Эти Ваши мемуары всколыхнули во мне массу других воспоминаний нашего вместе. Я очень хорошо помню, как мы в Москве ходили с Вами на концерт где-то в олимпийской деревне. Концерт плохо помню, кажется, там Клара Новикова выступала, Вас хорошо помню, и мне было очень хорошо с Вами. Хорошо помню, как мы гуляли по Тверской и как я переживал, что Вы замерзли. Помню, как бывал у Вас в гостях на старой квартире, эти рулоны бумаги с бесконечными колонками цифр. Особенно помню, как волновался, защищая перед Вами наши работы по хозтеме. Вы тогда мне казались очень строгой и требовательной, и вся в работе. Ни минуты перекуров. Признаюсь, робел”.
А вот его недавнее письмо:
“Алла Дмитриевна, с Весной Вас и праздником! Послал к этому празднику живой подарочек и очень надеюсь, что уже получили. Это мой любимый, волшебный кактус, волшебство которого состоит в том, что он расцветает к 8 марта цветом, который показан в присоединённом файле. Когда-то я увлекался кактусами, и у меня была небольшая коллекция. Это немногое, что от неё осталось. Цветок очень неприхотлив. Даже если Вы уедете на несколько месяцев, он не пропадет без полива. Пересаживать его тоже не нужно. Летом поливать можно раз в неделю или опрыскивать несоленой водой. Осенью с октября поливы прекращать и ставить в самое холодной место на окне. С января опрыскивать раз в неделю и тогда можно надеяться, что он будет цвести с конца февраля до середины марта. А у меня он расцветал к 8 марта. Всего Вам доброго. Ваш ДСГ”.
Меня особенно радует, что сейчас, когда я увлеченно начала писать рассказы, репортажи, миниатюры и мемуары о своей жизни, Сергей Григорьевич стал моим доброжелательным читателем. Уже более двадцати восьми лет я всегда чувствую его поддержку, хотя он и живёт за тысячи километров от Москвы. Исключительно трудолюбивый, ответственный, не боящийся трудностей.
Прекрасный учёный, педагог, муж, отец, дедушка, друг – всё это Сергей Григорьевич. Здоровья Вам на долгие годы, и большое Вам спасибо!
12 апреля 1961 года вся страна, в том числе и я, ликовала и гордилась своей могучей космической техникой и восхищалась бесстрашным сыном Родины Юрием Гагариным. У нас создалось впечатление, что тогда всё происходило, как по мановению волшебной палочки. Мы и не подозревали, какие технические, физические и психологические трудности преодолел первый космонавт планеты. А ведь их было чрезвычайно много. На завершающем этапе запуска не сработала система радиоуправления ракетой Восток, которая должна была выключить двигатели третьей ступени. Их выключение произошло только после срабатывания дублирующего механизма – таймера, но к тому времени корабль уже поднялся на орбиту, высшая точка которой, апогей, оказалась на сто километров выше расчётной. Сход с такой орбиты с помощью «аэродинамического торможения» мог занять по разным оценкам от двадцати до пятидесяти дней.

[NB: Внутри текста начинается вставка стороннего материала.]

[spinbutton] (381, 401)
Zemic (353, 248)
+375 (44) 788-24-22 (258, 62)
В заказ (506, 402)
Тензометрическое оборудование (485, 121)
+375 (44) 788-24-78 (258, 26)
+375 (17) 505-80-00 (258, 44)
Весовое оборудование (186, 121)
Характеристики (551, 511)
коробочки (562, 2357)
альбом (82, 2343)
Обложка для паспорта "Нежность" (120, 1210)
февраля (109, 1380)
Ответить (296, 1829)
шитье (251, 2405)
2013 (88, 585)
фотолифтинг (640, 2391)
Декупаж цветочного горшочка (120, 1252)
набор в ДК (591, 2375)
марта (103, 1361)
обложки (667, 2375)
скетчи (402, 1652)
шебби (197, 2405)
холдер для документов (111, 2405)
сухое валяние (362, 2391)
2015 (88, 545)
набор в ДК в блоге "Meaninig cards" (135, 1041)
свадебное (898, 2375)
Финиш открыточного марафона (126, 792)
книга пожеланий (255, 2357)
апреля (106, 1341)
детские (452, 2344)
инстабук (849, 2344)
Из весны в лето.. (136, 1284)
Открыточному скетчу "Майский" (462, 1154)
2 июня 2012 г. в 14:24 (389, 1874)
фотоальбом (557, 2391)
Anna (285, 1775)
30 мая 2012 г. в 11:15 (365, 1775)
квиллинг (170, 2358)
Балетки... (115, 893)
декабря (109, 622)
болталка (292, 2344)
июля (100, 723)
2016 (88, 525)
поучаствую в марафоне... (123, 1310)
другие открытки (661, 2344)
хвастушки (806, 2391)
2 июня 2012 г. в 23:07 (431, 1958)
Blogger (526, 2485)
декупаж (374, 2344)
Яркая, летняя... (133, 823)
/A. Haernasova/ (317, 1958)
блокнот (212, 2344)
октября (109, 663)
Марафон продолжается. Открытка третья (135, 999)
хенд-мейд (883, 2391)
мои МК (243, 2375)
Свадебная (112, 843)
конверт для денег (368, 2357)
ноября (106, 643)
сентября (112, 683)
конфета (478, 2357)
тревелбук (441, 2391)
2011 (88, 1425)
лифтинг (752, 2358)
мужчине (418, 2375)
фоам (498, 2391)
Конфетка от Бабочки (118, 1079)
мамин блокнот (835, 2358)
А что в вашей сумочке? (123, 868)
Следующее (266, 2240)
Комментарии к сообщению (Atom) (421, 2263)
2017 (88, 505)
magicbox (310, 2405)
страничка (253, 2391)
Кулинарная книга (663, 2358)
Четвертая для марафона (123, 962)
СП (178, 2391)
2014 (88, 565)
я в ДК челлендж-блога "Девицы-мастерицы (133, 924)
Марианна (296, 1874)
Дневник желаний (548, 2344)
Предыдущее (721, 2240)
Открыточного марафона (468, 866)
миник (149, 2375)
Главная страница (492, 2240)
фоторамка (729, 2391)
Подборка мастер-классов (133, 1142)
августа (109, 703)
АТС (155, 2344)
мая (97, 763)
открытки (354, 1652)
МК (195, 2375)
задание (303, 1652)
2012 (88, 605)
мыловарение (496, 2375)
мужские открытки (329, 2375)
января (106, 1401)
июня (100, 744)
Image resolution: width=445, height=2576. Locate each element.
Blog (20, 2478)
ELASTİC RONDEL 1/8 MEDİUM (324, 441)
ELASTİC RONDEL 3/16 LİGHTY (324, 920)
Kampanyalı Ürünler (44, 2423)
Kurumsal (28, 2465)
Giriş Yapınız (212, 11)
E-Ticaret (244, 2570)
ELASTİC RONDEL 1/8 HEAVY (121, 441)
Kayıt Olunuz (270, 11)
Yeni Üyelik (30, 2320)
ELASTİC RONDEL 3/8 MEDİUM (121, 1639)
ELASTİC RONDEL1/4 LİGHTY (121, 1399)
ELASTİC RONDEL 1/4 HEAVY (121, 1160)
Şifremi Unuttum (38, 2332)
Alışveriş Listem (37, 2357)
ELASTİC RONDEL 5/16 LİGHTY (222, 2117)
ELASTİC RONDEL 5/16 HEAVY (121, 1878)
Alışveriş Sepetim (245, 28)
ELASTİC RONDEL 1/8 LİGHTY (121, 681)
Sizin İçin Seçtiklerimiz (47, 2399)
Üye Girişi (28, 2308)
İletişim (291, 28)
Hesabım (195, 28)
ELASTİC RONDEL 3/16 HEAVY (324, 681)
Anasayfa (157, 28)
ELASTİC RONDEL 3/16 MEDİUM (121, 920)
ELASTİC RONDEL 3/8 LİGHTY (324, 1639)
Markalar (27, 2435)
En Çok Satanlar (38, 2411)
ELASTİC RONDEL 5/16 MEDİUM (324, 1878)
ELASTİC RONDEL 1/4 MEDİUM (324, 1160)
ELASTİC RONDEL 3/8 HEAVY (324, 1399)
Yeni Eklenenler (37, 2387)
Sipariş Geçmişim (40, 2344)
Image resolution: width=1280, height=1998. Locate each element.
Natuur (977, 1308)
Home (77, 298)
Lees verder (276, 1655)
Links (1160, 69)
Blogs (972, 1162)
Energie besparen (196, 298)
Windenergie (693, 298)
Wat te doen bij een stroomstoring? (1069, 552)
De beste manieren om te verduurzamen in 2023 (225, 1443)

В конце полёта тормозная двигательная установка работала успешно, но с недобором импульса, поэтому автоматика выдала запрет на штатное разделение отсеков. В результате в течение десяти минут перед входом в атмосферу корабль беспорядочно кувыркался со скоростью один оборот в секунду. Гагарин решил не пугать руководителей полёта, в первую очередь Королёва, и иносказательно сообщил о нештатной ситуации на борту корабля. Когда корабль вошёл в более плотные слои атмосферы, то соединяющие кабели перегорели, и команда на разделение отсеков поступила уже от термодатчиков, так что спускаемый аппарат, наконец, отделился от приборно-двигательного отсека. Спуск происходил по баллистической траектории, с восьми-десятикратными перегрузками, к которым Гагарин был готов. Значительно сложнее ему было пережить психологические нагрузки, поскольку температура снаружи при спуске достигала трёх-пяти тысяч градусов и после входа капсулы в атмосферу загорелась обшивка корабля, по стёклам иллюминаторов потекли струйки жидкого металла, а сама кабина начала потрескивать.